The Los Angeles Lakers recently started training camp at their team facility in El Segundo, Calif., without little fanfare. There were no one-hour ESPN specials to announce their existence and there were no pyrotechnics to introduce Kobe Bryant, Phil Jackson and Pau Gasol – the real Three Kings of the NBA.
Unlike their neighbors from South Beach who boasted that they are going to set the league on fire this season, it’s business as usual for the Lakers – and that’s how they like it in Title Town. The two-time defending NBA champions don’t need to flex their muscles or brag to everyone how great they are. Those 10 gold ball trophies sitting in their practice facility speak for themselves.
The NBA season ended with the Lakers on top and it’s only fitting to start the season talking about the Lakers first.
The Lakers return the nucleus of their 2010 championship squad. They still have arguably the best player on the planet in Bryant, arguably the best big man in the NBA in Gasol, arguably the best defender in the NBA in Ron Artest and arguably the best sixth man in the league in Lamar Odom. And, oh by the way, they have the greatest coach in NBA history in the Zen Master. No argument there.
Add free agents Matt Barnes and Steve Blake to an already formidable roster and you have easily the best and most complete team in the Association. There should be no argument there.
All the buzz during offseason was how good or great the Miami Heat will be this season with the addition of LeBron James and Chris Bosh to go with Dwyane Wade. Even some Las Vegas oddsmakers are picking the Heat as the favorite to win it all this season. Last time I checked, two of those three guys haven’t won an NBA title and Wade won his four years ago. Adam Morrison has more championship rings than the much-hyped Heat trio!
Based on past history, championships are won inside and that’s the one big advantage the Lakers have over the Heat is their size, strength and length. Teams with the best interior offense and interior defense are the ones collecting rings. It’s a proven formula. Bill Russell was the anchor of the Celtics dynasty, Kareem Abdul-Jabbar was the anchor of the Showtime Lakers, Hakeem Olajuwon was the anchor of the Rockets, Tim Duncan was the anchor of the Spurs, and Shaquille O’Neal was the anchor of the Lakers’ three-peat.
As good as Kobe is, he has never won a championship without a dominant big man.
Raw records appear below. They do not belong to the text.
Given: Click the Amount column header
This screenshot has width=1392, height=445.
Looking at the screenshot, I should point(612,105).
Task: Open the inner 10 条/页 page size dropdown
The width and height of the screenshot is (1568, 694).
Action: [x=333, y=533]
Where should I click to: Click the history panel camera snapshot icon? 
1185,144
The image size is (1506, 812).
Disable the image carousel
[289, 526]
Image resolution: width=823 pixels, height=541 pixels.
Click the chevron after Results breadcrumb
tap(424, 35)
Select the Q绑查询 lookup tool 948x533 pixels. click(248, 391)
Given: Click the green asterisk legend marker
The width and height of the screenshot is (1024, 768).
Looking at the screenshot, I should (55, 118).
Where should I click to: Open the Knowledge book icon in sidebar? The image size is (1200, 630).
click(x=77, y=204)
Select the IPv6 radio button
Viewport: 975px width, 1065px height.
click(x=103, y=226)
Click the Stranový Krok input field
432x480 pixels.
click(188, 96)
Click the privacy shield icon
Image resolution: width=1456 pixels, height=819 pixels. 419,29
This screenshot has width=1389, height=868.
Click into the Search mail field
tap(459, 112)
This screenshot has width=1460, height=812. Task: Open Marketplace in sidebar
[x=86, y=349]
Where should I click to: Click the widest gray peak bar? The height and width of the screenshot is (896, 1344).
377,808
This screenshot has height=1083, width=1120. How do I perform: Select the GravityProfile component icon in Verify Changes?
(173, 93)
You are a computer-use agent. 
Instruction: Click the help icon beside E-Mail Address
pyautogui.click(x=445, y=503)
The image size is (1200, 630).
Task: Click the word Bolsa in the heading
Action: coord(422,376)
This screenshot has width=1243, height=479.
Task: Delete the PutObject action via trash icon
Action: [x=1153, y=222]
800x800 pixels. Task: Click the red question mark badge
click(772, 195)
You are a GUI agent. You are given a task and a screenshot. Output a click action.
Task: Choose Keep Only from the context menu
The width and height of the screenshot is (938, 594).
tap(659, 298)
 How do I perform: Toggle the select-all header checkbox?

He had Shaq earlier in the decade and now he has Gasol and Andrew Bynum (aka The Hollywood Hills) at the end of the decade. Add Odom to the mix and Bryant is blessed with three freakishly good low-post players who can score, rebound and defend.
“It’s defense and rebounding. That’s what wins championships,” Bryant said on Monday during NBATV’s “Real Training Camp.”
Since acquiring Gasol, the Lakers have won more than 80% of their regular-season games and have been to the NBA Finals three consecutive seasons – winning the last two. His performance in Game 7 of the NBA Finals against the Celtics was legendary, and he could have easily been named the Finals MVP.
Gasol is going to have to carry the load for the first couple of months because his fellow big man, Bynum, will be sidelined recovering from knee surgery due to a torn meniscus. There were reports that Bynum was too casual about getting his knee fixed during the offseason, but Lakers General Manager Mitch Kupchak said on Monday that the Lakers were not “blindsided” by the late surgery and the Lakers were well aware that Bynum could miss the first month of the season.
“The diagnosis, which was made back in the playoffs was correct,” Kupchak told NBATV on Monday. “When the surgery rolled around in mid-July, we anticipated that [the cartilage] would be taken out and that’s normally six or seven weeks in terms of a recovery. [The doctor] chose to sew it back in place, which is better for the player in the long run because he’s not missing cartilage; it’s better for his career, better for his life down the road. The downside of doing that, it takes a real long, long time to heal. So, something that we felt would be six weeks now goes to 10 to 12 weeks.”
Bynum is not the only Laker starter sitting out training camp. Bryant had offseason knee surgery on his right knee, and as a precaution he is easing his way back into form. When Bryant was asked what the time table is for his return, he said: “When [the knee] is ready, I’ll play.” Bryant said he rested all summer and there shouldn’t be any worries regarding his health. Translation: He’ll be starting on opening night.